Show HN: Llmswap – Python package to reduce LLM API costs by 50-90% with caching
11 sreenathmenon 3 8/10/2025, 4:16:59 PM pypi.org ↗
I built llmswap to solve a problem I kept hitting in hackathons - burning through API credits while testing the same prompts repeatedly during development.
It's a simple Python package that provides a unified interface for OpenAI, Anthropic, Google Gemini, and local models (Ollama), with built-in response caching that can cut API costs by 50-90%.
Key features: - Intelligent caching with TTL and memory limits - Context-aware caching for multi-user apps - Auto-fallback between providers when one fails - Zero configuration - works with environment variables
from llmswap import LLMClient
client = LLMClient(cache_enabled=True)
response = client.query("Explain quantum computing")
# Second identical query returns from cache instantly (free)

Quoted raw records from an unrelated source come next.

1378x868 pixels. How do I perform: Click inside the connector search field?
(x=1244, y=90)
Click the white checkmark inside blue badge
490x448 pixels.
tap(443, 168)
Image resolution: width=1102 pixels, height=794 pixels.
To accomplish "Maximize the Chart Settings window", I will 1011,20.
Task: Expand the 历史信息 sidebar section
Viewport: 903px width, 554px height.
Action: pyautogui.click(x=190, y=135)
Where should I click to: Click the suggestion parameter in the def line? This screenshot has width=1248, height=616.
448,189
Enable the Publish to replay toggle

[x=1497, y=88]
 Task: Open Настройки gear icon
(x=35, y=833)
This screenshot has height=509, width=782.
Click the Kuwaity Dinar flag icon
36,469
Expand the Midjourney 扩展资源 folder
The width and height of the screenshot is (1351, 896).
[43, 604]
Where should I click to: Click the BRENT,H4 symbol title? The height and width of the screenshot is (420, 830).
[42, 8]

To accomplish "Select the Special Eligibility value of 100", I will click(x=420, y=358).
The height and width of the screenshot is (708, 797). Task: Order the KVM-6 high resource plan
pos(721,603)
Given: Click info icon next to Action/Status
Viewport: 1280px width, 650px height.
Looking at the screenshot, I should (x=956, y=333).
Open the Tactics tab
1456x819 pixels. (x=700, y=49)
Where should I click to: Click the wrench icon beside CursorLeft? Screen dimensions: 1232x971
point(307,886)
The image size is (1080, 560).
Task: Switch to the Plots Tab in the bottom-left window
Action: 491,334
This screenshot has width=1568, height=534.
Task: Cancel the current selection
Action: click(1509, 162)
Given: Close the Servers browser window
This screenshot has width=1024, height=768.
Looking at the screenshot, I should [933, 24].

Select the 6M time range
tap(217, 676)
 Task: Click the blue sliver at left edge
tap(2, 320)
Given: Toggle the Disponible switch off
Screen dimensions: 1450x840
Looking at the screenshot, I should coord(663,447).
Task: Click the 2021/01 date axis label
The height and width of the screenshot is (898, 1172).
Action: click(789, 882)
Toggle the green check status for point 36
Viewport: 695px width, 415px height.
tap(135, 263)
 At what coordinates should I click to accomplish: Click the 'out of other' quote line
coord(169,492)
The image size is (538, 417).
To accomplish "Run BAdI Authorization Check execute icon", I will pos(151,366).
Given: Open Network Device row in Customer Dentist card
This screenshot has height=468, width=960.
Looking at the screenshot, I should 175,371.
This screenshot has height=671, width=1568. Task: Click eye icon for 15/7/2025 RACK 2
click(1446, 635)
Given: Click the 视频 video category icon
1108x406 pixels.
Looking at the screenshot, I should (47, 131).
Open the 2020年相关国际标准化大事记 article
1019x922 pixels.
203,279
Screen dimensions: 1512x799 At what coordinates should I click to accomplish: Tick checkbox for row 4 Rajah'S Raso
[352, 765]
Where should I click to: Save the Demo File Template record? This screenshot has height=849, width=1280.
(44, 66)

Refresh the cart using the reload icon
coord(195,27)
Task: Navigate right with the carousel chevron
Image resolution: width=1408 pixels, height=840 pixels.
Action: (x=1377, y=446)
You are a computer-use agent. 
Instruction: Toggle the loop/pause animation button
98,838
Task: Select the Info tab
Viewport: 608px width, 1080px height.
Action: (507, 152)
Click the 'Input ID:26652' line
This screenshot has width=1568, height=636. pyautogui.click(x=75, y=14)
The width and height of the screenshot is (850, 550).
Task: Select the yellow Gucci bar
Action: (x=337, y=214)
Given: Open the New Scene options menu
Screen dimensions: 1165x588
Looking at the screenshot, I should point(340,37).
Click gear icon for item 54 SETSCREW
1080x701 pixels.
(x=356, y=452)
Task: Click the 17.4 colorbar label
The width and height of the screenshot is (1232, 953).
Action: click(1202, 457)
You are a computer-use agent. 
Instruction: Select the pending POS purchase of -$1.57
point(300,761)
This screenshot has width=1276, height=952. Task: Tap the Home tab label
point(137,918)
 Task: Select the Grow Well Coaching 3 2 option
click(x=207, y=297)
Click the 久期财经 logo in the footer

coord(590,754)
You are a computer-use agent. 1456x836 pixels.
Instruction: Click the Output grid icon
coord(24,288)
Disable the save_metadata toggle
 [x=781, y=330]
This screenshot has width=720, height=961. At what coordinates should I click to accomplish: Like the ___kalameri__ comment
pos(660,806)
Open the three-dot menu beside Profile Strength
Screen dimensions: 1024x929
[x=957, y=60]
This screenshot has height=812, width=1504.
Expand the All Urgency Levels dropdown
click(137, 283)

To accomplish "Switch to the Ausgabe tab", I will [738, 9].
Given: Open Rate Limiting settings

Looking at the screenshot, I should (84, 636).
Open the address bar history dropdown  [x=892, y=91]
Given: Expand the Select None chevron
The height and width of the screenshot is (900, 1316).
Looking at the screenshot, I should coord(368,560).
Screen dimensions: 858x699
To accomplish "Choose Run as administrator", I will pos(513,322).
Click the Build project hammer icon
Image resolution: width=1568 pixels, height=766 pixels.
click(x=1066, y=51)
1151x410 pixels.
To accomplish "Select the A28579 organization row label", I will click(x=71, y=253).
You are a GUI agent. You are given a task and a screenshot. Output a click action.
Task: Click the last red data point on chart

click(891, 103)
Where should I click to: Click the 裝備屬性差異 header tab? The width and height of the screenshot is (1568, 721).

The caching is disabled by default for security. When enabled, it's thread-safe and includes context isolation for multi-user applications.Built this from components of a hackathon project. Already at 2.2k downloads on PyPI. Hope it helps others save on API costs during development.
GitHub: https://github.com/sreenathmmenon/llmswap PyPI: https://pypi.org/project/llmswap/
The most popular probably being redis.